The format used to represent JSON values in an array in the output is modified. Escape characters are no longer used in the returned JSON values. #10790

2.2.5

Release date: August 18, 2022

Improvements

Improved the system performance when the pipeline engine is enabled. #9580
Improved the accuracy of memory statistics for index metadata. #9837

Bug Fixes

The following bugs are fixed:

BEs may be stuck in querying Kafka partition offsets (get_partition_offset) during Routine Load. #9937
An error occurs when multiple Broker Load threads attempt to load the same HDFS file. #9507

2.2.4

Release date: August 3, 2022

Improvements

Supports synchronizing schema changes on Hive table to the corresponding external table. #9010
Supports loading ARRAY data in Parquet files via Broker Load. #9131

Bug Fixes

The following bugs are fixed:

Broker Load cannot handle Kerberos logins with multiple keytab files. #8820 #8837
Supervisor may fail to restart services if stop_be.sh exits immediately after it is executed. #9175
Incorrect Join Reorder precedence causes error "Column cannot be resolved". #9063 #9487

2.2.3

Release date: July 24, 2022

Bug Fixes

The following bugs are fixed:

An error occurs when users delete a resource group. #8036
Thrift server exits when the number of threads is insufficient. #7974
In some scenarios, join reorder in CBO returns no results. #7099 #7831 #6866

2.2.2

Release date: June 29, 2022

Improvements

UDFs can be used across databases. #6865 #7211
Optimized concurrency control for internal processing such as schema change. This reduces pressure on FE metadata management. In addition, the possibility that load jobs may pile up or slow down is reduced in scenarios where huge volume of data needs to be loaded at high concurrency. #6838

Bug Fixes

The following bugs are fixed:

The number of replicas (replication_num) created by using CTAS is incorrect. #7036
Metadata may be lost after ALTER ROUTINE LOAD is performed. #7068
Runtime filters fail to be pushed down. #7206 #7258
Pipeline issues that may cause memory leaks. #7295
Deadlock may occur when a Routine Load job is aborted. #6849
Some profile statistics information is inaccurate. #7074 #6789
The get_json_string function incorrectly processes JSON arrays. #7671

2.2.1

Release date: June 2, 2022

Improvements

Optimized the data loading performance and reduced long tail latency by reconstructing part of the hotspot code and reducing lock granularity. #6641
Added the CPU and memory usage information of the machines on which BEs are deployed for each query to the FE audit log. #6208 #6209
Supported JSON data types in the Primary Key tables and Unique Key tables. #6544
Reduced FEs load by reducing lock granularity and deduplicating BE report requests. Optimized the report performance when a large number of BEs are deployed, and solved the issue of Routine Load tasks getting stuck in a large cluster. #6293

Bug Fixes

The following bugs are fixed:

An error occurs when StarRocks parses the escape characters specified in the SHOW FULL TABLES FROM DatabaseName statement. #6559
FE disk space usage rises sharply (Fix this bug by rolling back the BDBJE version). #6708
BEs become faulty because relevant fields cannot be found in the data returned after columnar scanning is enabled (enable_docvalue_scan=true). #6600

2.2.0

Release date: May 22, 2022

New Features

[Preview] The resource group management feature is released. This feature allows StarRocks to isolate and efficiently use CPU and memory resources when StarRocks processes both complex queries and simple queries from different tenants in the same cluster.

> Record set
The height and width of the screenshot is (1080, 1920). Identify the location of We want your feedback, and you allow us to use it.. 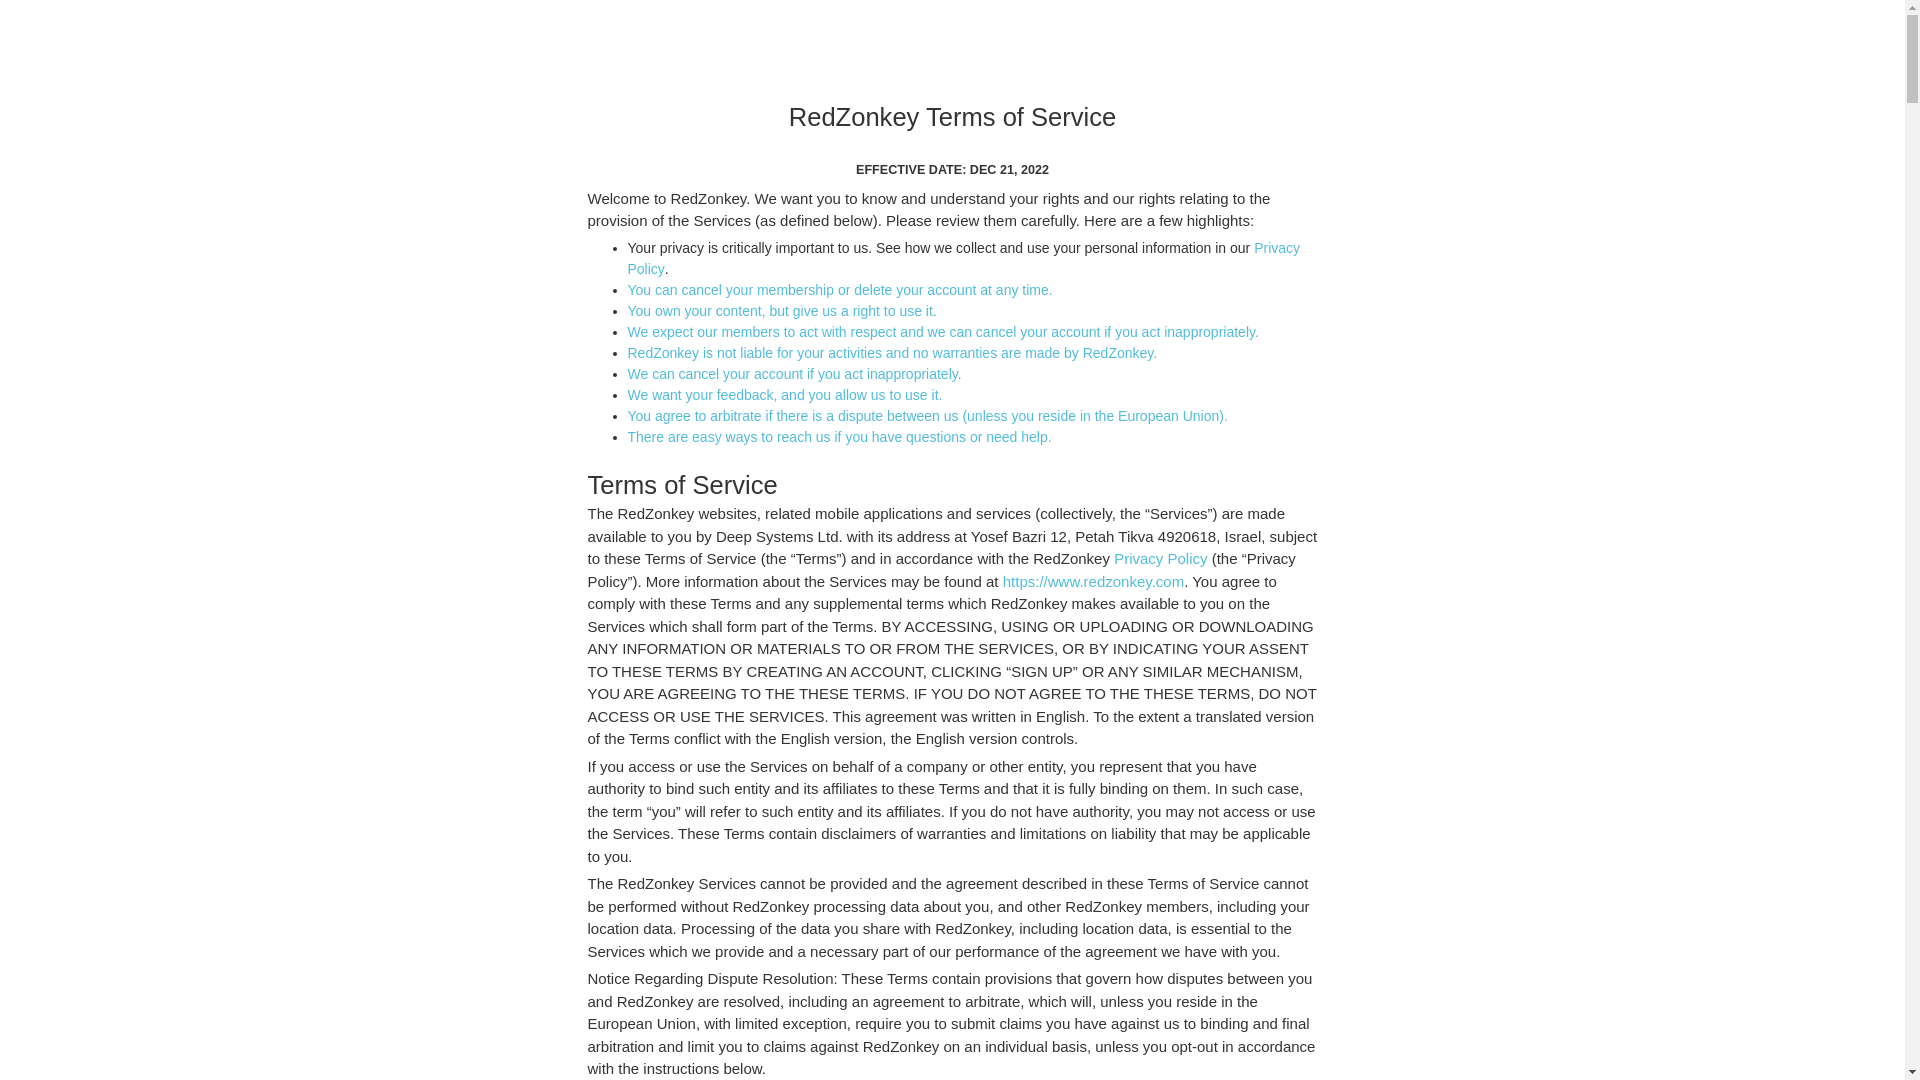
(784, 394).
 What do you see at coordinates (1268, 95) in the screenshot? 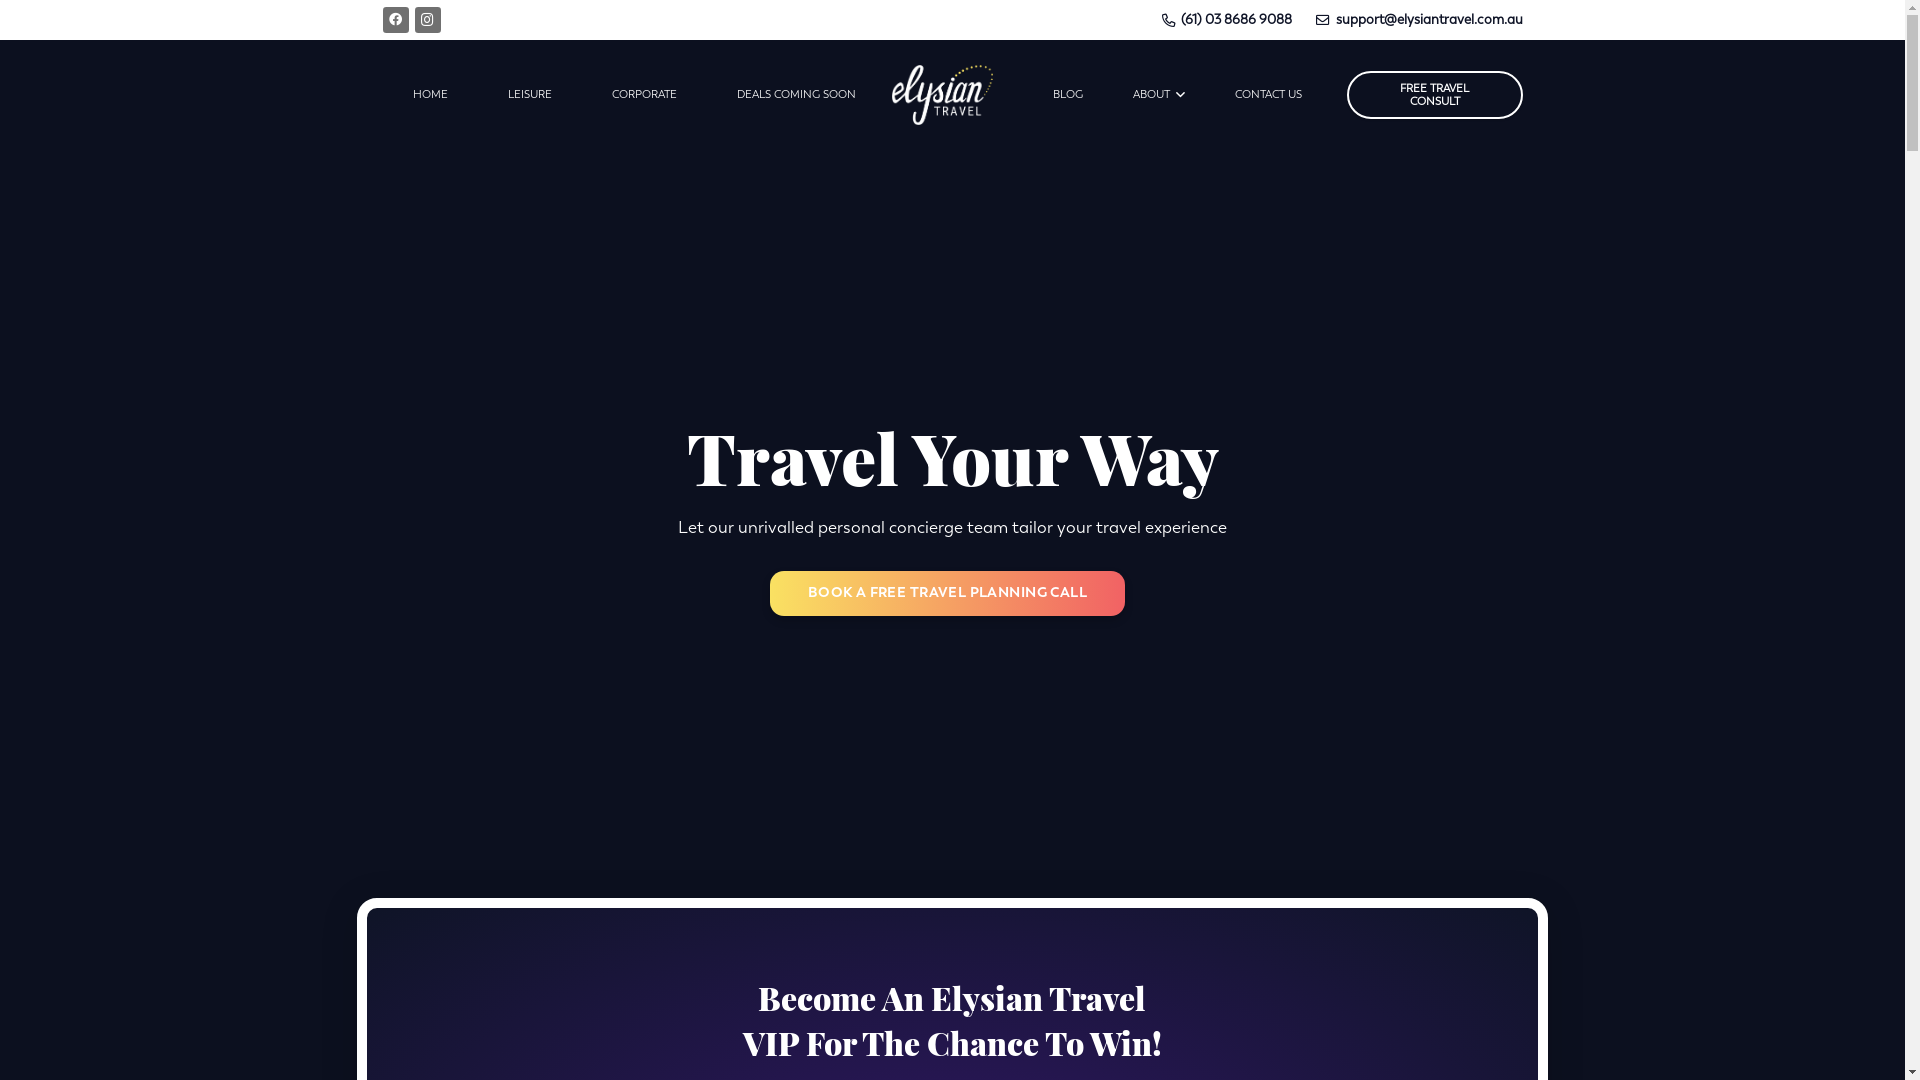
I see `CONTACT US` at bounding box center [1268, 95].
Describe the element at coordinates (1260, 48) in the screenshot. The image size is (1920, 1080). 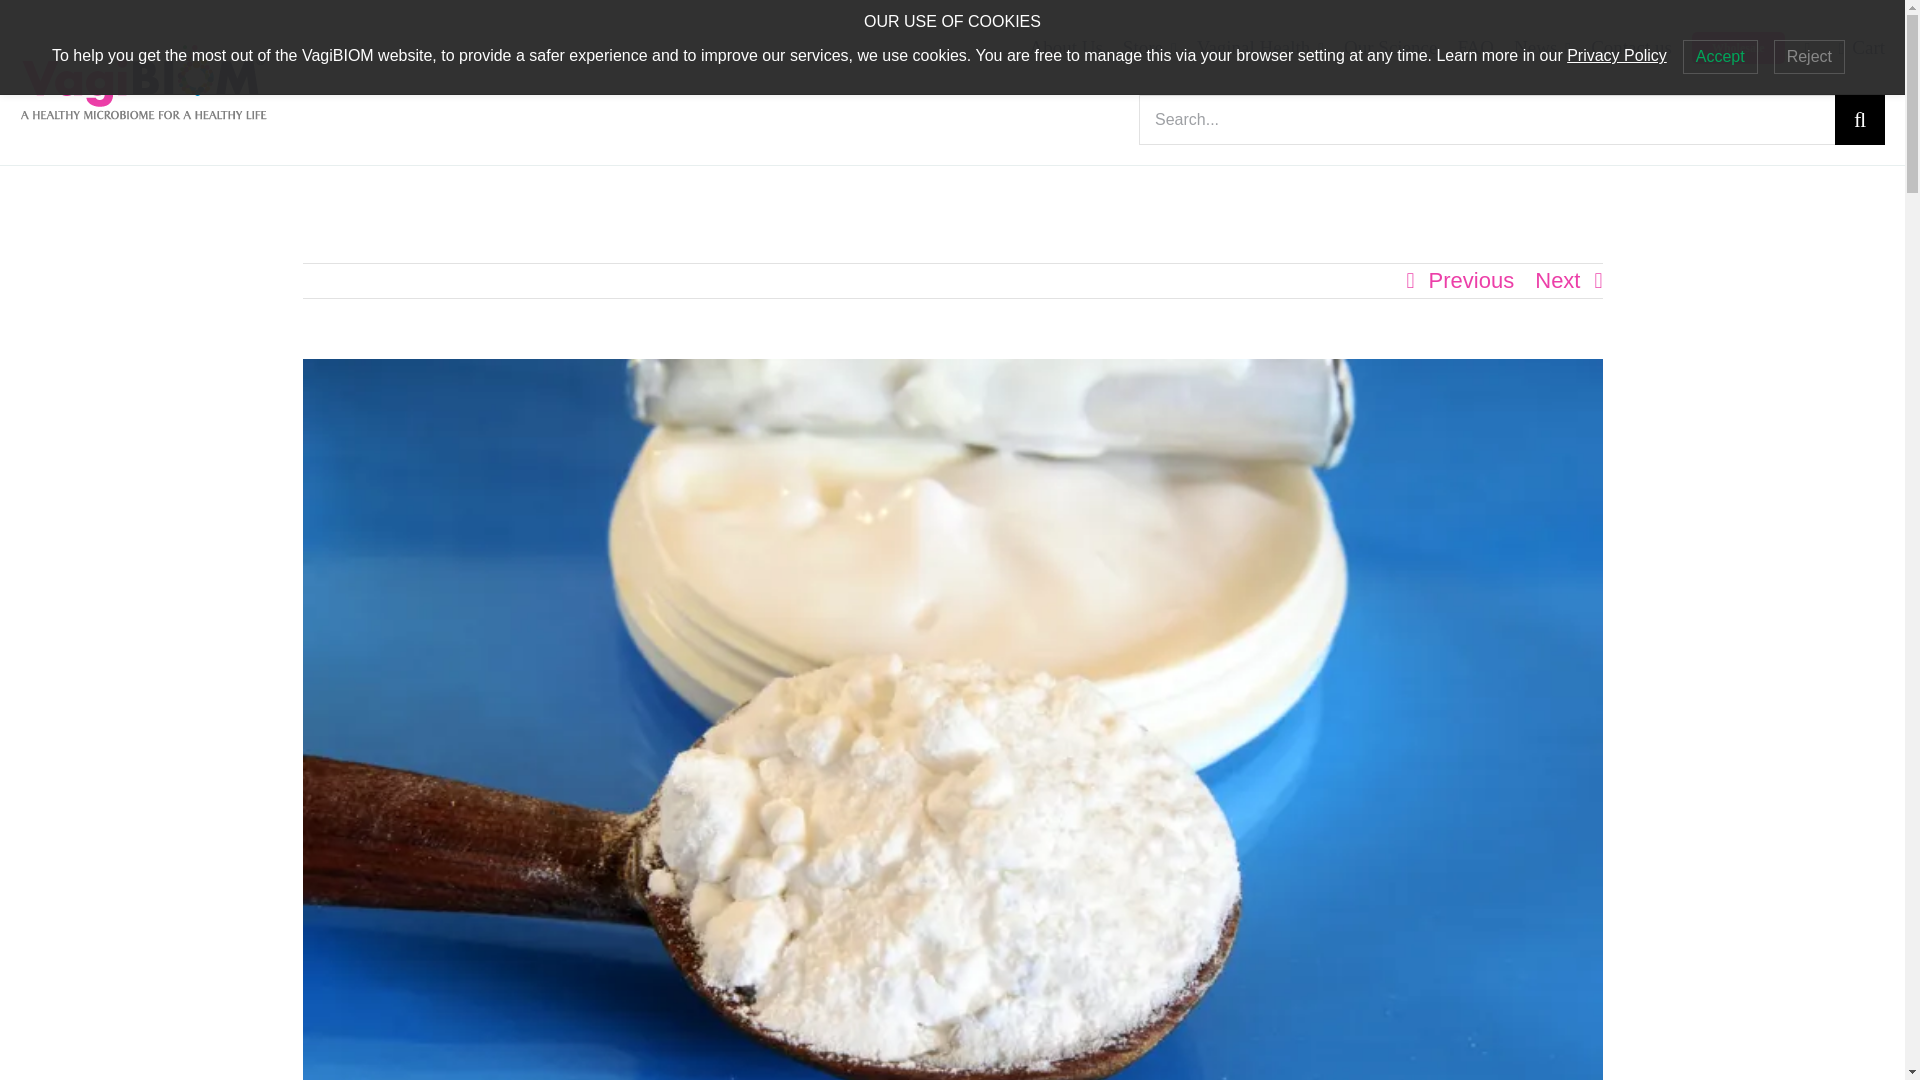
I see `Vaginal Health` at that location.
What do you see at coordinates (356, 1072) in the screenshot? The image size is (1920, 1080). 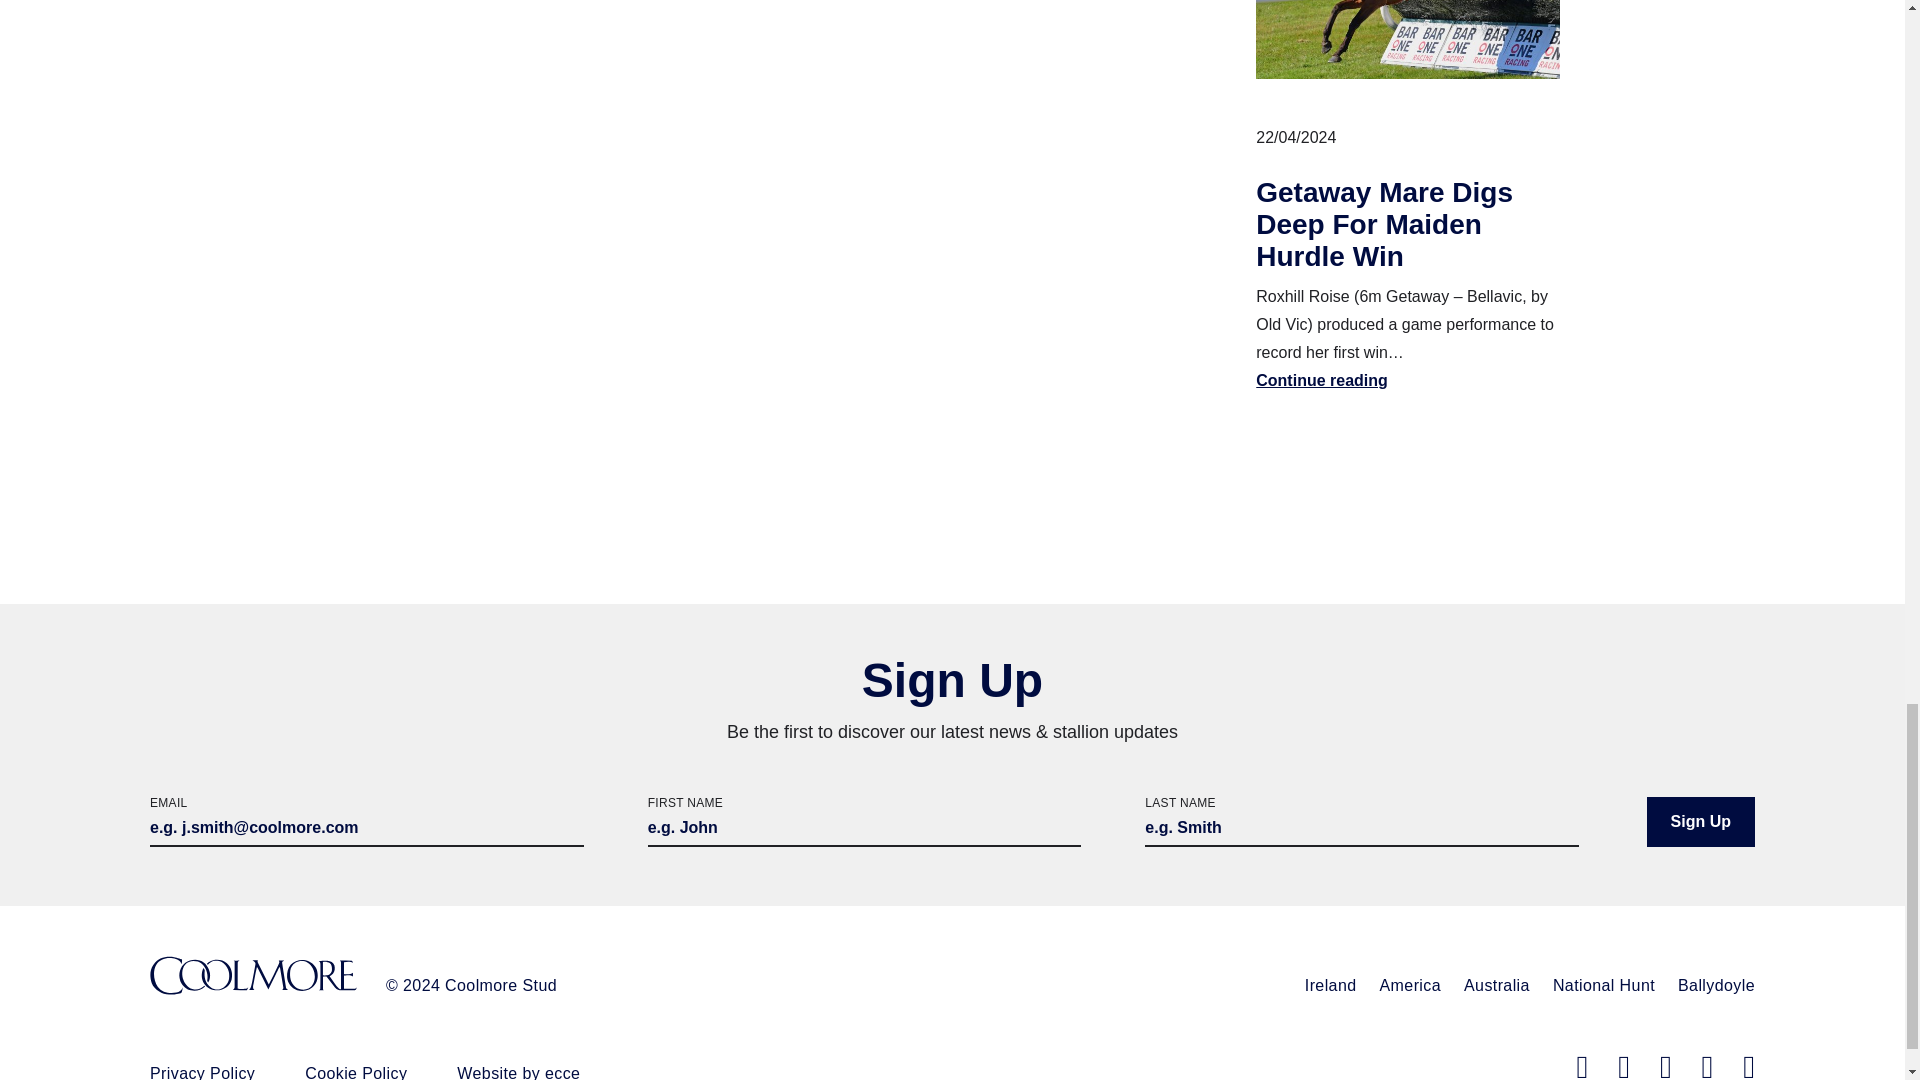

> Instruction
Using the release notes, answer each of these:
(a) What is the release date of version 2.2.4?
(b) Which version's improvements say that UDFs can be used across databases?
(c) How was the bug where "FE disk space usage rises sharply" fixed?

> Finished answer
(a) August 3, 2022
(b) 2.2.2
(c) By rolling back the BDBJE version